__Task requirements__: Repeat the following entries word for word, keeping every line as it is.

__Items__:
━━━━━━━━━━━━━━━━━━━━━━━━━━━━━━
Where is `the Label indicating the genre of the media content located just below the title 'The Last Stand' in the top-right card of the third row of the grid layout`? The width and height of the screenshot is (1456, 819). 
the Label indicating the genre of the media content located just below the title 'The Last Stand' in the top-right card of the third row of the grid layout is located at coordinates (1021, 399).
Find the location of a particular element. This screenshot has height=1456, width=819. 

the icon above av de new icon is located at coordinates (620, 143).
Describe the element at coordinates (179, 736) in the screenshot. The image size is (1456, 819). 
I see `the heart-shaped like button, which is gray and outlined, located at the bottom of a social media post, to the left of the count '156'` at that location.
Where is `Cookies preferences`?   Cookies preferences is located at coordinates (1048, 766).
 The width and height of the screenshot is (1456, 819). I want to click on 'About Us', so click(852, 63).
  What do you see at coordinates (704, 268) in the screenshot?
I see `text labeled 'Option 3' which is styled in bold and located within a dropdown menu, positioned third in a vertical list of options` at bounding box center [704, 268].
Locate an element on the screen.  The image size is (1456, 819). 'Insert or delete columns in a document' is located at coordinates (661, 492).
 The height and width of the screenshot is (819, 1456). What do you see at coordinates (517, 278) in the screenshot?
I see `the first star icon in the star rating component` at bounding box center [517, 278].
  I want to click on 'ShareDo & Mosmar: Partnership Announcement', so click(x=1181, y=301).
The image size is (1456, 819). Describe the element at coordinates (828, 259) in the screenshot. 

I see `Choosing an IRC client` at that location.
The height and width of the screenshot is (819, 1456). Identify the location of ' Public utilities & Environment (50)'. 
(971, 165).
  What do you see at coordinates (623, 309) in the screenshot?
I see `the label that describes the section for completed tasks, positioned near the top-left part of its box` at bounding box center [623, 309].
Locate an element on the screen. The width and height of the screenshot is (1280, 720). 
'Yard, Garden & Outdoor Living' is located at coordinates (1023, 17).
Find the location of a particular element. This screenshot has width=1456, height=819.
━━━━━━━━━━━━━━━━━━━━━━━━━━━━━━
__Problem solution__:
Where is `the Label indicating the genre of the media content located just below the title 'The Last Stand' in the top-right card of the third row of the grid layout`? The width and height of the screenshot is (1456, 819). 
the Label indicating the genre of the media content located just below the title 'The Last Stand' in the top-right card of the third row of the grid layout is located at coordinates (1021, 399).
Find the location of a particular element. This screenshot has height=1456, width=819. 

the icon above av de new icon is located at coordinates (620, 143).
Describe the element at coordinates (179, 736) in the screenshot. The image size is (1456, 819). 
I see `the heart-shaped like button, which is gray and outlined, located at the bottom of a social media post, to the left of the count '156'` at that location.
Where is `Cookies preferences`?   Cookies preferences is located at coordinates (1048, 766).
 The width and height of the screenshot is (1456, 819). I want to click on 'About Us', so click(852, 63).
  What do you see at coordinates (704, 268) in the screenshot?
I see `text labeled 'Option 3' which is styled in bold and located within a dropdown menu, positioned third in a vertical list of options` at bounding box center [704, 268].
Locate an element on the screen.  The image size is (1456, 819). 'Insert or delete columns in a document' is located at coordinates (661, 492).
 The height and width of the screenshot is (819, 1456). What do you see at coordinates (517, 278) in the screenshot?
I see `the first star icon in the star rating component` at bounding box center [517, 278].
  I want to click on 'ShareDo & Mosmar: Partnership Announcement', so click(x=1181, y=301).
The image size is (1456, 819). Describe the element at coordinates (828, 259) in the screenshot. 

I see `Choosing an IRC client` at that location.
The height and width of the screenshot is (819, 1456). Identify the location of ' Public utilities & Environment (50)'. 
(971, 165).
  What do you see at coordinates (623, 309) in the screenshot?
I see `the label that describes the section for completed tasks, positioned near the top-left part of its box` at bounding box center [623, 309].
Locate an element on the screen. The width and height of the screenshot is (1280, 720). 
'Yard, Garden & Outdoor Living' is located at coordinates (1023, 17).
Find the location of a particular element. This screenshot has width=1456, height=819.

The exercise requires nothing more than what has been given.